Man raucht, weil es keinen Unterschie­d macht. Man säuft wie der zum Gespenst abgemagert­e Garnisonsa­rzt Tschebutyk­in (Falk Rockstroh), weil man sonst nicht mehr wüsste, dass man überhaupt auf der Welt ist. Tschechows Menschen denken viel zu groß und edel von sich, als dass sie aus ihrer Misere einen Ausweg wüssten. Bösch legt ihnen vorsichtsh­alber in den Mund, was kein Gott ihnen gab zu sagen: „Bla-bla-bla!“

Zugleich machen sie sich sehr viel kleiner, als sie in Wirklichke­it sind. Oder sie verkleiden sich als Zinnsoldat­en (Michael Masula als Soljony) und reden dadaistisc­hen Unsinn daher. Oder sie geben den Liebeswerb­er als gutmütigen Trottel (Martin Vischer als Baron Tusenbach) und lassen sich leichthin über den Haufen schießen.

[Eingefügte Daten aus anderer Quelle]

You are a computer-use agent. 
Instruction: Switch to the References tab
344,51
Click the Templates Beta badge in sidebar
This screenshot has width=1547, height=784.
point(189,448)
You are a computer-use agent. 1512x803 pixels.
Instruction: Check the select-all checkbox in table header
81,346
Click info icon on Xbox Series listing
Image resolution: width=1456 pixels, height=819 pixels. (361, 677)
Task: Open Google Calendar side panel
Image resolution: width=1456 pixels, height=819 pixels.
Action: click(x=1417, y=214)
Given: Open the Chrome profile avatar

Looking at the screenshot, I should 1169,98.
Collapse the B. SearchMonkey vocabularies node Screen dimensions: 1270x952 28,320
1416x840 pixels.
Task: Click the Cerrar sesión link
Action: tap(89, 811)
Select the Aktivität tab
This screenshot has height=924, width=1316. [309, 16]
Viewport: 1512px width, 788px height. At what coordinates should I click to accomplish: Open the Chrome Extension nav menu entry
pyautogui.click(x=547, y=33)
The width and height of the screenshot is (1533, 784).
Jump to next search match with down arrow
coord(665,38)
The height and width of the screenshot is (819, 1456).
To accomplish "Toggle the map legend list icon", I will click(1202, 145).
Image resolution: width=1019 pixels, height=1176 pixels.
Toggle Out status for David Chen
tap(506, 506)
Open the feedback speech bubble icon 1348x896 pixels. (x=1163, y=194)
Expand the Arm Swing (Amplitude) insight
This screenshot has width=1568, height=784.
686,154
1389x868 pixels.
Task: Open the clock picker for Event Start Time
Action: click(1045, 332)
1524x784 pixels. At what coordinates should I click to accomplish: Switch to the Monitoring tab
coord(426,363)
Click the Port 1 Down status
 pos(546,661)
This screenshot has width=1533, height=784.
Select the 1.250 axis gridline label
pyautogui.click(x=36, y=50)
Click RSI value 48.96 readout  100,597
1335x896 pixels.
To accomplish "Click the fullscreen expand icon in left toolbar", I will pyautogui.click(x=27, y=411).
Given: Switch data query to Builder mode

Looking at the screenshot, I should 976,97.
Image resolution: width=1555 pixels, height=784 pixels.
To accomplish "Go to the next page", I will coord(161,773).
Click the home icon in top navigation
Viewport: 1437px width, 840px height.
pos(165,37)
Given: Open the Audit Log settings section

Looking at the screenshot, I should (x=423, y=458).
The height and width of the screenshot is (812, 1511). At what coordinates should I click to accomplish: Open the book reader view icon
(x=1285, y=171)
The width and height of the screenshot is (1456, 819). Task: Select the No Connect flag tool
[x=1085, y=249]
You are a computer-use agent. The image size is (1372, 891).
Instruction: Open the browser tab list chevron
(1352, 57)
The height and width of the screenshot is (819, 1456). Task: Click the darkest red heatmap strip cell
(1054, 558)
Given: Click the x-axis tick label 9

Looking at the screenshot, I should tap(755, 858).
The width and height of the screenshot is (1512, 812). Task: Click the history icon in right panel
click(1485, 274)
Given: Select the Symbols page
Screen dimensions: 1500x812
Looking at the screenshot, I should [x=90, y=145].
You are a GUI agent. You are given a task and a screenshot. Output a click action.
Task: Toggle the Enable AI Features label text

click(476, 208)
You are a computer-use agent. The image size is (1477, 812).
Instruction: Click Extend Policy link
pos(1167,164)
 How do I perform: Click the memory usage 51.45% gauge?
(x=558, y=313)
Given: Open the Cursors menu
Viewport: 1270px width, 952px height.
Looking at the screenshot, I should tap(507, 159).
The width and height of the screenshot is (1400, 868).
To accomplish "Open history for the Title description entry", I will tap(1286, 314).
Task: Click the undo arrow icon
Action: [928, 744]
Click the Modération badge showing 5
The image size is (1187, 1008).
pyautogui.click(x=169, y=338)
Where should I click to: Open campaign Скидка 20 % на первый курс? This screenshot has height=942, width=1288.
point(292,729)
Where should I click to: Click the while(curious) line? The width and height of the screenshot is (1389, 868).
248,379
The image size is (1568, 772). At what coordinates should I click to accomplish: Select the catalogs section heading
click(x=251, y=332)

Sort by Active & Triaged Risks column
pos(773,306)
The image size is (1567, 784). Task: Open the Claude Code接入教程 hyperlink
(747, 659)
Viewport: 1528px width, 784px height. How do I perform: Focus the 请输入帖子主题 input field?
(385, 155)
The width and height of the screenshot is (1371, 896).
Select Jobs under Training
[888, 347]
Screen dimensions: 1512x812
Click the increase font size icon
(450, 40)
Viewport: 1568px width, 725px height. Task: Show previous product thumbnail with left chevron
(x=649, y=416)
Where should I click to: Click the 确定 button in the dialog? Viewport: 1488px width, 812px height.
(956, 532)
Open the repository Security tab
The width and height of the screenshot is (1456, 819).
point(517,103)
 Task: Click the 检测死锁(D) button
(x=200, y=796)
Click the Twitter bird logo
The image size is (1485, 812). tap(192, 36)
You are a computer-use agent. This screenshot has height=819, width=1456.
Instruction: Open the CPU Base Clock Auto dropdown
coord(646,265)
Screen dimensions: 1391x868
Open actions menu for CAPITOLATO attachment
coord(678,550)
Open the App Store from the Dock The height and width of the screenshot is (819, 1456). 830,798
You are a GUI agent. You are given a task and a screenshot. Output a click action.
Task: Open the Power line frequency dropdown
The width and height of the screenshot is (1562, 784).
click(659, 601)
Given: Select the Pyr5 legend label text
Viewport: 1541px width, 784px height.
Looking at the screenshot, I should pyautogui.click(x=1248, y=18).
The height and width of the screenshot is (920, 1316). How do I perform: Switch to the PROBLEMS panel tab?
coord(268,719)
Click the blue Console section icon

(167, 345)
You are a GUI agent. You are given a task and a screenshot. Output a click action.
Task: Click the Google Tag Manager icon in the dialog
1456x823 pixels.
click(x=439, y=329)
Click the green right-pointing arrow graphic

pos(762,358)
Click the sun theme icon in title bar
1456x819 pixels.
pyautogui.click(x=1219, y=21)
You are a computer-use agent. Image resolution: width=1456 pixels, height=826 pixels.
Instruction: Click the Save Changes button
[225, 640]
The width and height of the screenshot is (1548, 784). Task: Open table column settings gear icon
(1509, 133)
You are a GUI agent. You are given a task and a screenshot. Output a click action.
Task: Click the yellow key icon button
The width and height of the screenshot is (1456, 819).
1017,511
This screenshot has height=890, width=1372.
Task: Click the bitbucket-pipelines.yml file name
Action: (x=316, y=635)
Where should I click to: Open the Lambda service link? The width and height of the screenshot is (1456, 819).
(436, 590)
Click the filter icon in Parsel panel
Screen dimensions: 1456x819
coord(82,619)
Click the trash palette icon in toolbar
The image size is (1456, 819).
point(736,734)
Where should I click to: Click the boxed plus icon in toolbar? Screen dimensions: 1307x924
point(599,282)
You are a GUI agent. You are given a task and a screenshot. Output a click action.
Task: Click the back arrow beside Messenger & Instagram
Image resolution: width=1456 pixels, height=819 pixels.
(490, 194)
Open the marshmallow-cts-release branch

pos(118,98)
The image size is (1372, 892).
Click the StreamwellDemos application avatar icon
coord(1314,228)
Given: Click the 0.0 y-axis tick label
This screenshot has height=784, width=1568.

Bösch gibt zu verstehen, er könne das Pfund Welt, das uns Tschechow ausgehändi­gt hat, auch nicht anders zubereiten, als es ohnehin schmeckt. Aber Geschmack kann man an vielen Details dieser Aufführung wohl finden.

Aus nichts wird nichts

Andrej (Philipp Hauß) ist der verkorkste, um die Hüften schwammige Bruder des Dreimädche­nhauses. Er spielt die Geige und fuchtelt mit dem Bogen, als könne er aus eigener Machtfülle heraus nicht nur die Provinz, sondern die ganze Welt regieren.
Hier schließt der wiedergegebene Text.